# Which Practice Exam is more similar to the real thing??



## Anthony Yagiela (Mar 30, 2016)

Hello all!

This is a question that I hope some of you who passed the exam in Mechanical Systems and Mat'ls might be able to answer, but anyone please feel free to chime in.

Out of the NCEES Practice Exam (latest version), Six Minute Solutions (not a practice exam but a lot of people treat it as such), or Lindeburg's Mechanical PE Practice Exam, which do you feel most accurately represents the real exam?

I have heard the NCEES practice exam was way easier than the real  thing and that Lindeburg's exam is way harder.

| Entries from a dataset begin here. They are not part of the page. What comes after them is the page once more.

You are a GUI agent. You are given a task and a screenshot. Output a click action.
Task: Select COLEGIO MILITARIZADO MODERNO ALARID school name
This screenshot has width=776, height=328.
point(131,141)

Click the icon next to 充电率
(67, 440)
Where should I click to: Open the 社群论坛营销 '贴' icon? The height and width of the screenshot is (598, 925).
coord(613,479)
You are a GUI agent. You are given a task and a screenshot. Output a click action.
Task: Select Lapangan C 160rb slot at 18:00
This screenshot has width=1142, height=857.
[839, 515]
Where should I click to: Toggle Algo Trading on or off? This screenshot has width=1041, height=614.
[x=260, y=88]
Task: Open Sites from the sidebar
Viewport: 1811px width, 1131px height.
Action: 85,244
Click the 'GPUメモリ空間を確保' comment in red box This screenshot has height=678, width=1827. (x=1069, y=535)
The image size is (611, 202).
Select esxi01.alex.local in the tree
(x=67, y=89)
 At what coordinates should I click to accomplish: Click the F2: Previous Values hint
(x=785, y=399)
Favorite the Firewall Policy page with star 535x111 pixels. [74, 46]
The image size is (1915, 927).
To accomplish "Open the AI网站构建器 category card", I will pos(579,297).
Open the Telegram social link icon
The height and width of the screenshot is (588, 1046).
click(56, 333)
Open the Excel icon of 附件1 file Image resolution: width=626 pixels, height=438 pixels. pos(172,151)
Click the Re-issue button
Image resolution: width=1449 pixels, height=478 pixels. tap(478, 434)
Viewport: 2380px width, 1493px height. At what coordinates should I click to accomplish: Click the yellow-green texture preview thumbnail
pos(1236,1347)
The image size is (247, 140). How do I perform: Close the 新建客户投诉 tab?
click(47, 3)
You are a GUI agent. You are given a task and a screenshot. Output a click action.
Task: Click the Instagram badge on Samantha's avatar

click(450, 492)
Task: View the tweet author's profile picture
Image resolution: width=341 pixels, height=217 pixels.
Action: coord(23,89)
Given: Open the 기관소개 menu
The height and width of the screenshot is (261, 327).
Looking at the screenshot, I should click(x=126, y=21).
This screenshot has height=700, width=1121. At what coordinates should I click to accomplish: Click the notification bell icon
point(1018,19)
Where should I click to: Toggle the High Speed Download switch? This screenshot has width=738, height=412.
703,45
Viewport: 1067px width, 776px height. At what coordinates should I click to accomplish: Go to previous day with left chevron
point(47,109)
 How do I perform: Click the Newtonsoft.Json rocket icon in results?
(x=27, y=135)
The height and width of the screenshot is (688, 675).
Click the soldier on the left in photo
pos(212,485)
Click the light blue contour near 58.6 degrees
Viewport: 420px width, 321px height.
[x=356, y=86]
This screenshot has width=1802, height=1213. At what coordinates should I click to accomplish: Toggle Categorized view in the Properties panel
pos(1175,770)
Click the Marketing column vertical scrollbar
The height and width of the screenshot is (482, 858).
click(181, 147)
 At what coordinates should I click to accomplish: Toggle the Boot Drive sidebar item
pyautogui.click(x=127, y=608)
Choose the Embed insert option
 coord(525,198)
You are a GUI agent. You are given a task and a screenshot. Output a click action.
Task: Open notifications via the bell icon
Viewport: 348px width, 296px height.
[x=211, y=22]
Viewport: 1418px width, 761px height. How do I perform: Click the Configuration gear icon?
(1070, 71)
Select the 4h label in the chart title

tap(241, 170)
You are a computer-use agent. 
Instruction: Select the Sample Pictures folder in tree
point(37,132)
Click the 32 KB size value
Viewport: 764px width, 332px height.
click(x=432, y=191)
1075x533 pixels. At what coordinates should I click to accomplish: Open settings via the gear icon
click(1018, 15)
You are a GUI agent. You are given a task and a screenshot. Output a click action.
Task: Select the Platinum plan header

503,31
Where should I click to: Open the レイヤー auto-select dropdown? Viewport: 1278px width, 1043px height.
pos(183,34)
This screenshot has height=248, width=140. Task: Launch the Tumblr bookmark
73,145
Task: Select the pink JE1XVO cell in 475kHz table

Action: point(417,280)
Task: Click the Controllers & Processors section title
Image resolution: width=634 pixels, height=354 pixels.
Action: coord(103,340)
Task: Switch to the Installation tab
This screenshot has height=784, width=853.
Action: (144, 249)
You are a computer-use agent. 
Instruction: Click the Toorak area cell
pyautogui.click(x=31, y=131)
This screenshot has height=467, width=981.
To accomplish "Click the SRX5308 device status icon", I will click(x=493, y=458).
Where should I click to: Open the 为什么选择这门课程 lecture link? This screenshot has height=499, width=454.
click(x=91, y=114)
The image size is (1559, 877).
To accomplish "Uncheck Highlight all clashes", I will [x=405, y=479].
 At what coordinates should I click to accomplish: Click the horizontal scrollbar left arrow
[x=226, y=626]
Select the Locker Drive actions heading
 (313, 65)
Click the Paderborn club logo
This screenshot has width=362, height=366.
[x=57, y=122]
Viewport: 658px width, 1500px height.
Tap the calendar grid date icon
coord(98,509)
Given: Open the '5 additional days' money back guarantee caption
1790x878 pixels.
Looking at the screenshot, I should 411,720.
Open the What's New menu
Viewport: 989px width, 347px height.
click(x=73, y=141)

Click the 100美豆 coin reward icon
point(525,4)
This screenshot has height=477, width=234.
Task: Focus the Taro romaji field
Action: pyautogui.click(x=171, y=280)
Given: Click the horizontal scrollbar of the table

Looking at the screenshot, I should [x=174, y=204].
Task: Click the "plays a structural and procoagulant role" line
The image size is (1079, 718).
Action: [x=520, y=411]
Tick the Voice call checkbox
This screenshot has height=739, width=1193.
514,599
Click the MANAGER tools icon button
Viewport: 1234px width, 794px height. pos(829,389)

I am working through all three but there seems to be a wide degree of complexity. 

Thanks!


----------



## matt267 PE (Mar 30, 2016)

NCEES Practice Exam


----------



## Phenomenon083 (Mar 30, 2016)

Are you working through Lindeburg's Mechanical PE Practice Exam? How do you rate this practice exam?


----------



## MetsFan (Mar 30, 2016)

I skipped the Lindeburgh after getting frustrated with the first few questions.  The exam was nowhere near that difficult.


----------



## Audi Driver P.E. (Mar 30, 2016)

The NCEES sample exams give a good representation of the level of difficulty and breadth of material that may be encountered on the actual exam.  The NCEES markets them this way for a reason.  Note also that the MERM _*practice questions*_ are more difficult, and Lindeburg tells you that they are right in the book.  I have no experience with Lindeburg's practice _*exams*_, however.  He markets those as being similar to the NCEES test, and they probably are. Lindeburg is pretty trustworthy, IME.


----------



## Dexman PE PMP (Mar 30, 2016)

April is a good practice for October...


----------



## roadwreck (Mar 31, 2016)

^^

Is this the bad advice to the previous poster thread?


----------